Si los símbolos son creadores de identidad y de cohesión social, también son regularmente instrumentalizados en las situaciones de conflicto. Son movilizadores y apuntan directamente a las raíces de la identidad del grupo. Pueden, por lo tanto, orientar la acción. En efecto, si la magnitud y la diversidad del imaginario permitieron las más bellas creaciones de nuestra cultura a través del arte, de las ciencias humanas y físicas y de la posibilidad de imaginar un futuro, también permitieron la histeria colectiva de las ideologías del siglo XX.
Los grandes modelos políticos como las utopías sociales erigen símbolos apoyándose en otros. Presentes a lo largo de toda la historia, en diferentes formas, son indispensables para el hombre, en la medida en que materializan el imaginario colectivo en el tiempo y el espacio. Los símbolos tienen el poder de legitimar el modelo. El modelo de mundialización en el cual evolucionamos, esta “aldea global”, es decepcionante en su realización práctica porque no alcanza los objetivos morales iniciales. Como la “aldea planetaria se ha convertido en un apartheid planetario” es necesario imaginar un nuevo modelo. Lo simbólico y las representaciones mentales son constitutivos de la base ética de las sociedades. Por eso los encontramos tanto en la religión como en la ideología política como elementos estructurantes de la acción política y de la organización social. Y por eso también resulta esencial hoy en día dejar atrás la “pedagogía positivista” para dirigirse hacia una “pedagogía del imaginario” [11] .
Pensar una nueva gobernanza significa quizás identificar lo que Jung denominaba los arquetipos: esas instancias originales y universales del imaginario que se manifiestan a nivel cultural en los símbolos. Comúnmente compartidos, los arquetipos son estables en el tiempo y en el espacio, y pueden servir de herramienta de análisis para la definición de valores globalmente compartidos sobre los cuales fundar un sistema de gobernanza. Además, el imaginario, al ayudar a aprehender las raíces de los conflictos y desmontar la instrumentalización que se hace de los símbolos, puede ayudar a tomar en cuenta y a pacificar las tensiones que pueden aparecer en el proceso de elaboración de una gobernanza mundial.
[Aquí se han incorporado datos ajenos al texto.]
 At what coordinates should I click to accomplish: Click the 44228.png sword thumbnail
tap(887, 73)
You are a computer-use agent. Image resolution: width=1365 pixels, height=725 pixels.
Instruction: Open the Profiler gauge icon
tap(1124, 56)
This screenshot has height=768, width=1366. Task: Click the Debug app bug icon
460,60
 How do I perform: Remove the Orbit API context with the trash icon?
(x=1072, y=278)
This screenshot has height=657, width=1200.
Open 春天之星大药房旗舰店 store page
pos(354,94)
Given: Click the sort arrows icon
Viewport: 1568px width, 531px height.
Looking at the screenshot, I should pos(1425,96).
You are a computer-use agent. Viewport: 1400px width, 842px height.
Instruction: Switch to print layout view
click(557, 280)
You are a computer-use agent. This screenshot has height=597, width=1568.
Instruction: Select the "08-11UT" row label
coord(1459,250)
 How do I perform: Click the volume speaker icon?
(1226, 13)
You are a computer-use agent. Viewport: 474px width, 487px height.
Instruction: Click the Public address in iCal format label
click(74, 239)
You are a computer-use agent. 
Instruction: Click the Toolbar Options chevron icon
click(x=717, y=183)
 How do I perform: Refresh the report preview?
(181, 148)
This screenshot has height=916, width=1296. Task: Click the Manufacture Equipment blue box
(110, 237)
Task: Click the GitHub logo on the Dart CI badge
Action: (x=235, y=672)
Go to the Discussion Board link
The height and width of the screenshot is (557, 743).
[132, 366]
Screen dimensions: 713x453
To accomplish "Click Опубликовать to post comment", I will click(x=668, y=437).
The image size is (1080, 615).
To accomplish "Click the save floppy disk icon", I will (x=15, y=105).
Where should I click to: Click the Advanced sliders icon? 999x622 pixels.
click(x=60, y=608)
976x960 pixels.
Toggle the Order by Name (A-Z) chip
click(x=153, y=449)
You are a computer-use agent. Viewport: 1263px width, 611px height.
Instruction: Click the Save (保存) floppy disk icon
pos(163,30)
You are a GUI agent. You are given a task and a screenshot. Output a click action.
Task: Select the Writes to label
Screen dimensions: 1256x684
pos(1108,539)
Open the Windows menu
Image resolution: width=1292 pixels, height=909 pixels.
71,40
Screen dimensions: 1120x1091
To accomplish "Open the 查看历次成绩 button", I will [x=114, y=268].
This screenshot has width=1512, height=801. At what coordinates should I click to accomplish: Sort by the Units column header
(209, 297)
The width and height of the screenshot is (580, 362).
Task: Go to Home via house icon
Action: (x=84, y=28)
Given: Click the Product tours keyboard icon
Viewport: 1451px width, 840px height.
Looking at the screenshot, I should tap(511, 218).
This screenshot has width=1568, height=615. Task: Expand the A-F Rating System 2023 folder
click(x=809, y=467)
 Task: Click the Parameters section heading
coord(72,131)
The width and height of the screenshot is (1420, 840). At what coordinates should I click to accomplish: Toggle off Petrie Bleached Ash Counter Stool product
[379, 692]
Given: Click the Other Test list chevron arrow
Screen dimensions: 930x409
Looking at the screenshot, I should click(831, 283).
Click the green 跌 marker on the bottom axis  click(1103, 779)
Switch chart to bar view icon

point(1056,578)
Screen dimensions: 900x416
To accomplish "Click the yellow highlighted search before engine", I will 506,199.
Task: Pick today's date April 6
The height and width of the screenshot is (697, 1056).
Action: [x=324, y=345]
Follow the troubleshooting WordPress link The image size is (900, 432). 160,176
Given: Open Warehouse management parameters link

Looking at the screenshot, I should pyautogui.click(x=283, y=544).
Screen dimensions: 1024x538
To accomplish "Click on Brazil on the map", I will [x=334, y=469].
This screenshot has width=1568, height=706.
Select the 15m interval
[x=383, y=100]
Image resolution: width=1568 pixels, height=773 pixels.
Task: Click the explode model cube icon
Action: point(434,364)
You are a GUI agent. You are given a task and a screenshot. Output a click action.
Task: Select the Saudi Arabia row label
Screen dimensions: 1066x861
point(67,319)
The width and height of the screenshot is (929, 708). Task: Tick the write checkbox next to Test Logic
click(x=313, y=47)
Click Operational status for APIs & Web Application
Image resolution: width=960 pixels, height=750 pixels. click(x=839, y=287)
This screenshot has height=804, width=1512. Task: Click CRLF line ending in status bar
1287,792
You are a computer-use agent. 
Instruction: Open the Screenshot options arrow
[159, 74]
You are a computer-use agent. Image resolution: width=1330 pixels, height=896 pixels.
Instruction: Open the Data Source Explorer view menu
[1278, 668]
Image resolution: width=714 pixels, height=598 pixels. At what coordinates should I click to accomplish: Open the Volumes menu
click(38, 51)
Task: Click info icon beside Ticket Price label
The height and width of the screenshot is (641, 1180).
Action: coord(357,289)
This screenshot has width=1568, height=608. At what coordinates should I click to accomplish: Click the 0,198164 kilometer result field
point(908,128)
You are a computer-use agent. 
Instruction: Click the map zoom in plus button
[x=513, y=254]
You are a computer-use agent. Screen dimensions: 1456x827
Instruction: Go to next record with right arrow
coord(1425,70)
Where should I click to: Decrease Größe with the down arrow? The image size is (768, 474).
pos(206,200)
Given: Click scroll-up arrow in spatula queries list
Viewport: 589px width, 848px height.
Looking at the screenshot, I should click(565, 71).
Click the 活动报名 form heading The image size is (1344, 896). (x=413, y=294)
[1] G. Durand, Introduction à la mythologie, París, Le Livre de Poche, 1996, pág.13
[2] Valentina Grassi, Introduction à la sociologie de l’imaginaire, Éres, 2005, pág.22.
[3] C.G. Jung, citado in Valentina Grassi, Introduction à la sociologie de l’imaginaire, Éres, 2005, pág.27.
[4] En ciencias sociales, el concepto de “representación” es aprehendido como “producto y como proceso de una elaboración psicológica de lo real” (Denise Jodelet, Représentations sociales : phénomènes, concept et théorie, in S. Moscovici (éd.), Psychologie sociale, París, PUF, 1984), y sobre su “función concreta de construcción de lo real” (Claudine Herzlich, Santé et maladie, analyse d’une représentation sociale, París, Mouton, 1969), punto extremadamente importante.
[5] O Imaginal según la terminología de Henry Corbin.
[6] G. Durand, Les structures anthropologiques de l’imaginaire, París, Dunod, 1992, pág.61.
[7] Valentina Grassi, Introduction à la sociologie de l’imaginaire, Éres, 2005, pág.14.
[8] G. Durand, L’imagination symbolique, París, PUF, 1998, pág.129.
[9] Ibid., pág.15.
[10] “Lo sagrado es un elemento de la estructura de la conciencia, y no un momento de la historia de la conciencia”, in G. Durand, « Structures », Eranos 1, París, La Table Ronde, 2003.
[11] G. Durand, L’imaginaire, science et philosophie de l’image, París, Hatier, 1994, pág.19.